Will Vanderwende grew up on his family's 4,000 acre farm. His line of work is premium ice cream.

Will Vanderwende with scoops of coffee and peanut butter fudge crunch at his ice cream shop at 243 Market St., Philadelphia, on June 21, 2022.
Will Vanderwende with scoops of coffee and peanut butter fudge crunch at his ice cream shop at 243 Market St., Philadelphia, on June 21, 2022.Read moreMICHAEL KLEIN / Staff

Will Vanderwende could have been a farmer like his grandparents, his parents, and his two older brothers. They’ve farmed nearly 4,000 acres in southern Delaware for nearly 70 years.

But Vanderwende, 23, said he was never into the green acres, “and I knew that from a young age.”

“I never felt the pressure to be involved because farming is something you have to be passionate about. You don’t just wake up one day and think, ‘I want to be a farmer.’ It’s 24-7. The cows need to be fed every day. You’re working in the elements. It just never was for me.”

His line of work is in his family’s other business: premium ice cream, made on the farm. He is opening a Vanderwende’s ice cream shop on June 29 at 243 Market St. in Old City. It’s the family’s first location outside of Delaware, and this is Vanderwende’s own business.

The shop, done up in cheery white and aqua with a pink “I scream you scream” neon sign, will sell 32 flavors, all made at the farm two hours away. Signature flavors include Annie’s apple pie, cherry vanilla, cappuccino crunch, Billy’s banana, and the wickedly decadent peanut butter fudge crunch. Some flavors are gluten-free.

◇ ◇ ◇ ◇ ◇ ◇ ◇

- [Action item]
Reproduce word for word the part of the article on Will Vanderwende's ice cream shop that begins with the words "His line of work is in" and ends with "flavors are gluten-free.".

◇ ◇ ◇ ◇ ◇ ◇ ◇

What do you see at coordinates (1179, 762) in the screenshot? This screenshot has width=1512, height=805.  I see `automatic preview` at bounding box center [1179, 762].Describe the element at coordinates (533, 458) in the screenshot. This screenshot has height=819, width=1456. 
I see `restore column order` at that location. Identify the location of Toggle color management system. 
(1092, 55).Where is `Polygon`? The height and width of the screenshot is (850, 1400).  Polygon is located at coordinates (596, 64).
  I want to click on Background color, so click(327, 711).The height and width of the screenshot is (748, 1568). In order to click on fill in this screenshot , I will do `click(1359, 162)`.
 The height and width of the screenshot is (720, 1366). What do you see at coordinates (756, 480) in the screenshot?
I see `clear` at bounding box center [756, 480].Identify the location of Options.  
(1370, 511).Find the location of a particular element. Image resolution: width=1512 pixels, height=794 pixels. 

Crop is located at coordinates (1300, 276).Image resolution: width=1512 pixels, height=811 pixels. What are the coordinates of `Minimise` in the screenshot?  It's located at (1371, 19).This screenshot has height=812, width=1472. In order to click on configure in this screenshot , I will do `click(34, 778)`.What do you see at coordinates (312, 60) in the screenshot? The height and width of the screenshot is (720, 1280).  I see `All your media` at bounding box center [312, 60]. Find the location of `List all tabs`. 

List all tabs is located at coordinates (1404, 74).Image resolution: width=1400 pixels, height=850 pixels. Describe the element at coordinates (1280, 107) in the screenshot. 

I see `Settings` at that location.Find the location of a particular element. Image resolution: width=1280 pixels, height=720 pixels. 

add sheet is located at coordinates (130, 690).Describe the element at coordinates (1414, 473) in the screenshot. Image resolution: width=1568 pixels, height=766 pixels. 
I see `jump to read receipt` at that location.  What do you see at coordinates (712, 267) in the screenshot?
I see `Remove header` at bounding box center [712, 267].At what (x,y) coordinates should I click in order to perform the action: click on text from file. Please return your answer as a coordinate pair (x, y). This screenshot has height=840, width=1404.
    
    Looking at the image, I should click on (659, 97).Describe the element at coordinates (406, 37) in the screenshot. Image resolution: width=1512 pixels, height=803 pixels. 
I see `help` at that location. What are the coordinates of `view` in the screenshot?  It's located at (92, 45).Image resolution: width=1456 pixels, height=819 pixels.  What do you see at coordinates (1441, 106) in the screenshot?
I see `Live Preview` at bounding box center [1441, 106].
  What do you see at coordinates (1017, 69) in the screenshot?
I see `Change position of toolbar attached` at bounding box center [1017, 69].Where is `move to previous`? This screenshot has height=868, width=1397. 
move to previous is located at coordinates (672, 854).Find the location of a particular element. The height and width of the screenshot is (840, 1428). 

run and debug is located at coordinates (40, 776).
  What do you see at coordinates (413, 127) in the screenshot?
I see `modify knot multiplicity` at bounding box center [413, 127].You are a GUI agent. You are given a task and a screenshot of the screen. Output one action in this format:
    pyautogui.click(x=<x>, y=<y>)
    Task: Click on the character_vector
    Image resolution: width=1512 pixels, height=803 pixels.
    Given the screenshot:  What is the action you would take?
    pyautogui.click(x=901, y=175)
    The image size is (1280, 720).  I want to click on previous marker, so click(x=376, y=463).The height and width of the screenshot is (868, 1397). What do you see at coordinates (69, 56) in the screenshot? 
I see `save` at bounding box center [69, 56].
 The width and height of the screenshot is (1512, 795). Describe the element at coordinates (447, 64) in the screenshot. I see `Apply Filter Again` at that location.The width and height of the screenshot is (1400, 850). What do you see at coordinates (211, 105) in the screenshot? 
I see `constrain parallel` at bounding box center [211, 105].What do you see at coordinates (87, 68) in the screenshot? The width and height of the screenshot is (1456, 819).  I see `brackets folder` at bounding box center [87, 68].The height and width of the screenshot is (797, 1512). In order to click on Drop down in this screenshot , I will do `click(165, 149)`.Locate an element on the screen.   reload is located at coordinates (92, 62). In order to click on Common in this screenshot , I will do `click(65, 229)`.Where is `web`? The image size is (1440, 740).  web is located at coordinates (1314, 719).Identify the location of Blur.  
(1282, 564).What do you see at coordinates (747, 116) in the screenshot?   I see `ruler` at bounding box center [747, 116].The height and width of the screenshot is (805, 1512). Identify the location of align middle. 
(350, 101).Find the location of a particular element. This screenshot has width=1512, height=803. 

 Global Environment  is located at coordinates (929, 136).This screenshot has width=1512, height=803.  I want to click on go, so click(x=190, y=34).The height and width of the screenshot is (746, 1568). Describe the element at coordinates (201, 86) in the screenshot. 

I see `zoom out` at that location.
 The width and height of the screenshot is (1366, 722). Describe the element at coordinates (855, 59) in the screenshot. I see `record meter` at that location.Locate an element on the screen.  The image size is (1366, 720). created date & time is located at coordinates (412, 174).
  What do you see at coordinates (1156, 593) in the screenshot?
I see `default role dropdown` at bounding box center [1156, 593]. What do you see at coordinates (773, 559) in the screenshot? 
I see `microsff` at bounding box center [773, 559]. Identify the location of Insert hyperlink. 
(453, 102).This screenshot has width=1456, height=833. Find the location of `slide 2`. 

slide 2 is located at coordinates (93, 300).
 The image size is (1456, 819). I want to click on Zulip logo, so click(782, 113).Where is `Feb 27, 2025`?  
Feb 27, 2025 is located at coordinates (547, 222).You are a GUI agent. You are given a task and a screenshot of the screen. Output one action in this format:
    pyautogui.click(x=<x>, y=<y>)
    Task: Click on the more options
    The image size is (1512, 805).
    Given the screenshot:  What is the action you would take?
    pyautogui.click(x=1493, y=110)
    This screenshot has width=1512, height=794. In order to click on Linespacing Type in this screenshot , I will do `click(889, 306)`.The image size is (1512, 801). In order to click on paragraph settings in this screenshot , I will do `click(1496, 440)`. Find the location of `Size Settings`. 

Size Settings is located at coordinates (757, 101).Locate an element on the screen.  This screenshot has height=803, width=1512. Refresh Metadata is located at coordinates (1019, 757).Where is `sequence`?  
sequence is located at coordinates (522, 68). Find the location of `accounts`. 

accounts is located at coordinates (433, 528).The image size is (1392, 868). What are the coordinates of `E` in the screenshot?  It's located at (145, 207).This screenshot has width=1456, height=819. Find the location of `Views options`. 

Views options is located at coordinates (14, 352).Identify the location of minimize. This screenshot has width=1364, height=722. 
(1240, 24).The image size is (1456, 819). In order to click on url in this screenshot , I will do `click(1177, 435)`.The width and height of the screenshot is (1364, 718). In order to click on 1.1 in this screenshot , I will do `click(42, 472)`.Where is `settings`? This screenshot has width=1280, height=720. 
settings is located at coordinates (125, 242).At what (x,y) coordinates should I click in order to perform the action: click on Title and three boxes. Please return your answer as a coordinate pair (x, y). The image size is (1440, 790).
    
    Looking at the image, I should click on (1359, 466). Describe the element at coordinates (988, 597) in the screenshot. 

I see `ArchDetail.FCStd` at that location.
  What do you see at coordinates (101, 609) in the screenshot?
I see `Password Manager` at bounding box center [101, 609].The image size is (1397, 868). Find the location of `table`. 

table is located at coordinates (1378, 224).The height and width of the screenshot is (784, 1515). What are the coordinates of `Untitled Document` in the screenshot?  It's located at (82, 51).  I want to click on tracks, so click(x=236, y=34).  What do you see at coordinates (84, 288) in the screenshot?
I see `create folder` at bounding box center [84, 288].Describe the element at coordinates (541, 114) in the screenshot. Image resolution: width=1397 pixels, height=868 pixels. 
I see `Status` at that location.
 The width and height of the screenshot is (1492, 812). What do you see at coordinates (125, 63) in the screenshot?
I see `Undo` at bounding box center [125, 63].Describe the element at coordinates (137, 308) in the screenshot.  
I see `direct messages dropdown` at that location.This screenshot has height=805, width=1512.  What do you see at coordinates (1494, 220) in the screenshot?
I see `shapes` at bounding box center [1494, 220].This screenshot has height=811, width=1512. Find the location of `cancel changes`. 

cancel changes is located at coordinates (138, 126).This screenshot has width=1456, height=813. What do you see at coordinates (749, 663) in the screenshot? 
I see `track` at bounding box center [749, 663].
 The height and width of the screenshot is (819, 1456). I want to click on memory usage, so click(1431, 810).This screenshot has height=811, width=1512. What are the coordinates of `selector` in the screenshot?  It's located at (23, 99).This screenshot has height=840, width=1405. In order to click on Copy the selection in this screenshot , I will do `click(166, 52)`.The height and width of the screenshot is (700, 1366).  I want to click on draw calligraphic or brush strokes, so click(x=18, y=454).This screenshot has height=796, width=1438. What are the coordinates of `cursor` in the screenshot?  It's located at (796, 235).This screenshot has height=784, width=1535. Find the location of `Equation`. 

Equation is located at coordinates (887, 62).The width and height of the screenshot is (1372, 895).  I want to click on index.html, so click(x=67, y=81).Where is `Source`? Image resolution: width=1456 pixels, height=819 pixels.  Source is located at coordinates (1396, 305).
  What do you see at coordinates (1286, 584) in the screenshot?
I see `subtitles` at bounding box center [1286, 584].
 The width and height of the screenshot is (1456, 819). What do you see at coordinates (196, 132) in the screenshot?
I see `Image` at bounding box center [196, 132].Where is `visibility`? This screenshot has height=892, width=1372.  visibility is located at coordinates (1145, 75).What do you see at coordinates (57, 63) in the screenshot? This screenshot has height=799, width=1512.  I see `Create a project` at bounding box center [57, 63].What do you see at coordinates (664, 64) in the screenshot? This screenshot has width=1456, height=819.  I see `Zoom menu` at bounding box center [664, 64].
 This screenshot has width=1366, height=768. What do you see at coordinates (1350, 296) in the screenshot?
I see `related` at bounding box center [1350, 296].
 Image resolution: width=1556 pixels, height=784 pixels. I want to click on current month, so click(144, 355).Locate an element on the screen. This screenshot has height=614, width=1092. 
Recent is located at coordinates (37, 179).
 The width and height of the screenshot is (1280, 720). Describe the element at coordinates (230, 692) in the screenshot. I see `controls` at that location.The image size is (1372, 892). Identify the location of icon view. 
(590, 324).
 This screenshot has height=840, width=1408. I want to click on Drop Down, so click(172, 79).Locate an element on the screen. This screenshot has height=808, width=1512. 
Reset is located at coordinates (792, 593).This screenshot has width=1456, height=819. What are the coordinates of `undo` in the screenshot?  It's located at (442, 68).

◇ ◇ ◇ ◇ ◇ ◇ ◇

- [Output for this exercise]
His line of work is in his family’s other business: premium ice cream, made on the farm. He is opening a Vanderwende’s ice cream shop on June 29 at 243 Market St. in Old City. It’s the family’s first location outside of Delaware, and this is Vanderwende’s own business.

The shop, done up in cheery white and aqua with a pink “I scream you scream” neon sign, will sell 32 flavors, all made at the farm two hours away. Signature flavors include Annie’s apple pie, cherry vanilla, cappuccino crunch, Billy’s banana, and the wickedly decadent peanut butter fudge crunch. Some flavors are gluten-free.